Work to do: Can you recast the stretch of lines below, from the line containing "393x227 pixels. How" through the line containing "pos(624,92)", as a JSON list of strings, one string per line and no blank lines?

Dataset rows

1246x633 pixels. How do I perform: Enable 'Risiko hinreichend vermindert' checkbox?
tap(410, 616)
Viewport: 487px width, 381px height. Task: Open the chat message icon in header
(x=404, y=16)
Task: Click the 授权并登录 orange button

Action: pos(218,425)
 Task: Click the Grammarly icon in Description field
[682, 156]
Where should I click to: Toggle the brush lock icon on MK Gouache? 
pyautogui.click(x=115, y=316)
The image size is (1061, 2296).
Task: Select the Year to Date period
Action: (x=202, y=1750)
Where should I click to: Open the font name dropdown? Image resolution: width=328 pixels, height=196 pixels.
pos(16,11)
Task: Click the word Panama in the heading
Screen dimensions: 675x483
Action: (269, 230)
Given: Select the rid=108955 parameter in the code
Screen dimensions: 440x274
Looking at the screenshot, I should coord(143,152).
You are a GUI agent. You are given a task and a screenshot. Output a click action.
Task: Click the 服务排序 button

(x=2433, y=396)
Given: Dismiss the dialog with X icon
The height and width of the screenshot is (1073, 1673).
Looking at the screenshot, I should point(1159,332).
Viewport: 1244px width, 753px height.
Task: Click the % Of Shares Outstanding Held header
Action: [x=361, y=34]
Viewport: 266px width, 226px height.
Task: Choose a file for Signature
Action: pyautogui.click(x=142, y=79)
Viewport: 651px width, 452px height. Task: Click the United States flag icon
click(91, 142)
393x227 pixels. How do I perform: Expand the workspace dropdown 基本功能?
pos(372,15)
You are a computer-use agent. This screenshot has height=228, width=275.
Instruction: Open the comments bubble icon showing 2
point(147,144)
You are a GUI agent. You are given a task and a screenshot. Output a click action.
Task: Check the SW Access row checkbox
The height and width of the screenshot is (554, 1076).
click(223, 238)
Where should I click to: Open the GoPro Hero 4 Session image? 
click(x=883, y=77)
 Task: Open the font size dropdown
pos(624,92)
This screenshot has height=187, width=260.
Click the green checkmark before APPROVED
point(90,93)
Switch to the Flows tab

Response:
[
  "393x227 pixels. How do I perform: Expand the workspace dropdown 基本功能?",
  "pos(372,15)",
  "You are a computer-use agent. This screenshot has height=228, width=275.",
  "Instruction: Open the comments bubble icon showing 2",
  "point(147,144)",
  "You are a GUI agent. You are given a task and a screenshot. Output a click action.",
  "Task: Check the SW Access row checkbox",
  "The height and width of the screenshot is (554, 1076).",
  "click(223, 238)",
  "Where should I click to: Open the GoPro Hero 4 Session image? ",
  "click(x=883, y=77)",
  " Task: Open the font size dropdown",
  "pos(624,92)"
]